United States District Court, D. Arizona

April 9, 2018

Richard LeGrand Gause, Plaintiff,
v.
Unknown Thude, et al., Defendants.

          ORDER

          Eileen S. Willett, United States Magistrate Judge.

         This matter is before the Court on its own review. On April 20, 2017, Arizona state prisoner Richard Gause (“Plaintiff”) filed this civil rights action pursuant to 42 U.S.C. § 1983. The two-count Complaint (Doc. 1) alleges (i) an Eighth Amendment medical care claim against Nurse Practitioner Thude and Director of Health Winford Williams regarding treatment of Plaintiff's nerve damage and chronic pain and (ii) a claim alleging that Plaintiff was denied condiments, napkins, and utensils while confined in the Rast Max Unit. (Id. at 3-8). In its April 27, 2017 Screening Order, the Court ordered Defendants Thude and Williams to answer the Eighth Amendment medical care claim and dismissed the second claim. (Doc. 6 at 6-8).

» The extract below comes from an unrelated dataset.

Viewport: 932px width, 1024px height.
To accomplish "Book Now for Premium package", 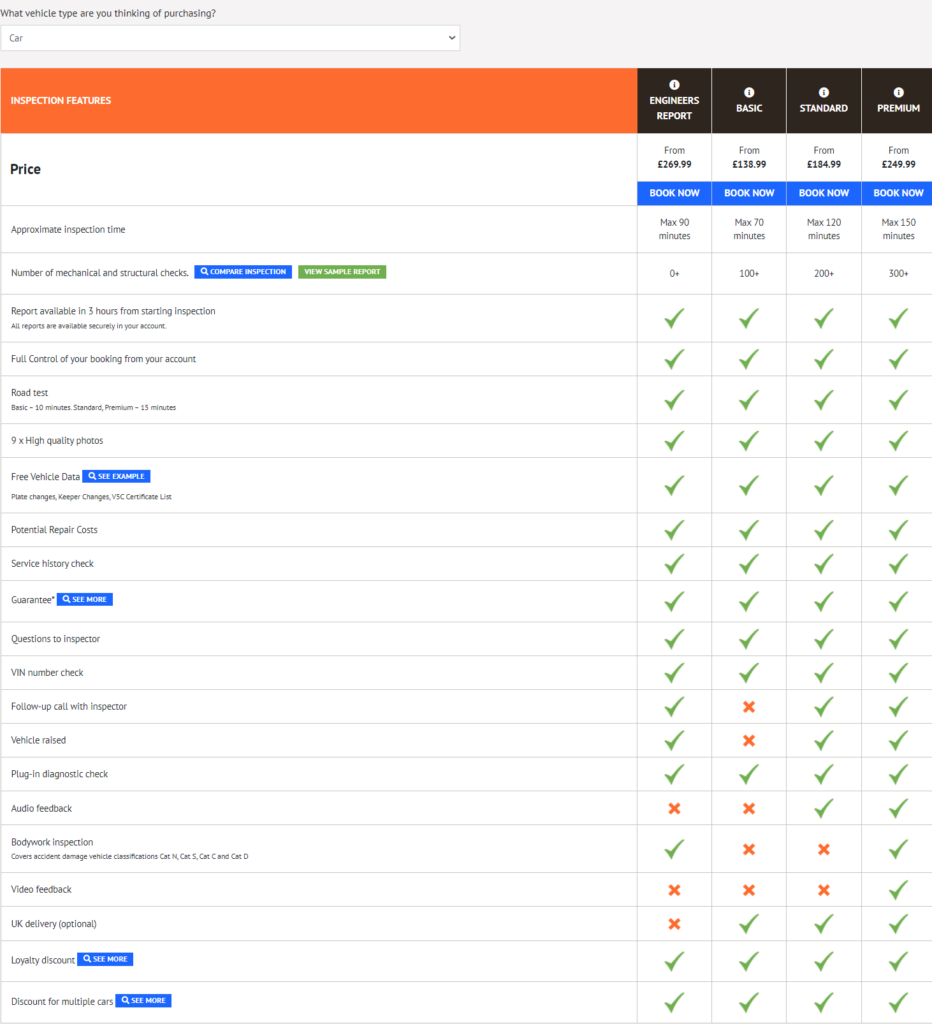I will click(x=898, y=193).
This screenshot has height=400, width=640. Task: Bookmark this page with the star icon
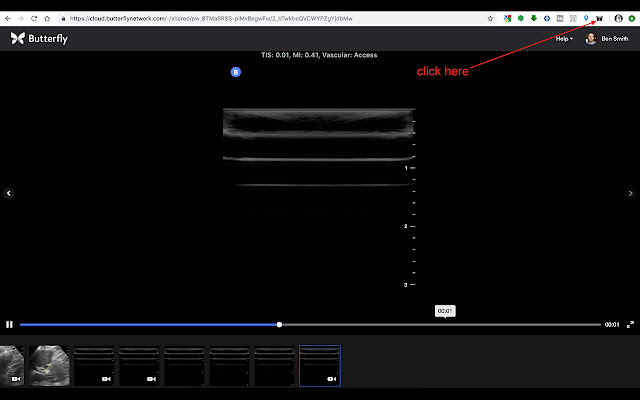490,18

         On November 6, 2017, Plaintiff filed a First Amended Complaint (Doc. 21) as a matter of course. The First Amended Complaint does not amend Count One and replaces Count Two in its entirety.[1] Count Two of the First Amended Complaint raises an Eighth Amendment medical care claim against a number of Defendants. (Id. at 10-19). Defendants Thude and Williams have answered the First Amended Complaint. (Docs. 23, 39). In accordance with the Court's continuing obligation to screen prisoners' complaints, 28 U.S.C. § 1915A(a), the Court will screen the First Amended Complaint.

         I. DISCUSSION

         A. Legal Standards

         1. Screening Prisoner Complaints

         The Prison Litigation Reform Act, 42 U.S.C. § 1997e (c)(1), requires the Court to dismiss all allegations that fail to state a claim upon which relief may be granted. See O'Neal v. Price, 531 F.3d 1146, 1153 (9th Cir. 2008). The Court must dismiss a complaint or portion thereof that is legally frivolous, fails to state a claim upon which relief may be granted, or seeks monetary relief from a defendant who is immune from suit. 28 U.S.C. § 1915(A)(b)(1), (2). In reviewing Plaintiff's First Amended Complaint, the Court must accept as true all well-pled factual allegations and draw all reasonable inferences therefrom. See Bell Atlantic Corp. v. Twombly, 550 U.S. 544, 555 (2007); Steckman v. Hart Brewing, Inc., 143 F.3d 1293, 1296-98 (9th Cir. 1998). A claim for relief must be plausible on its face to survive a motion to dismiss. Ashcroft v. Iqbal, 556 U.S. 662, 663 (2009). “A claim has facial plausibility when the plaintiff pleads factual content that allows the Court to draw the reasonable inference that the defendant is liable for the misconduct alleged.” Id. at 679. The following discusses the legal standards pertaining to Eighth Amendment medical care claims.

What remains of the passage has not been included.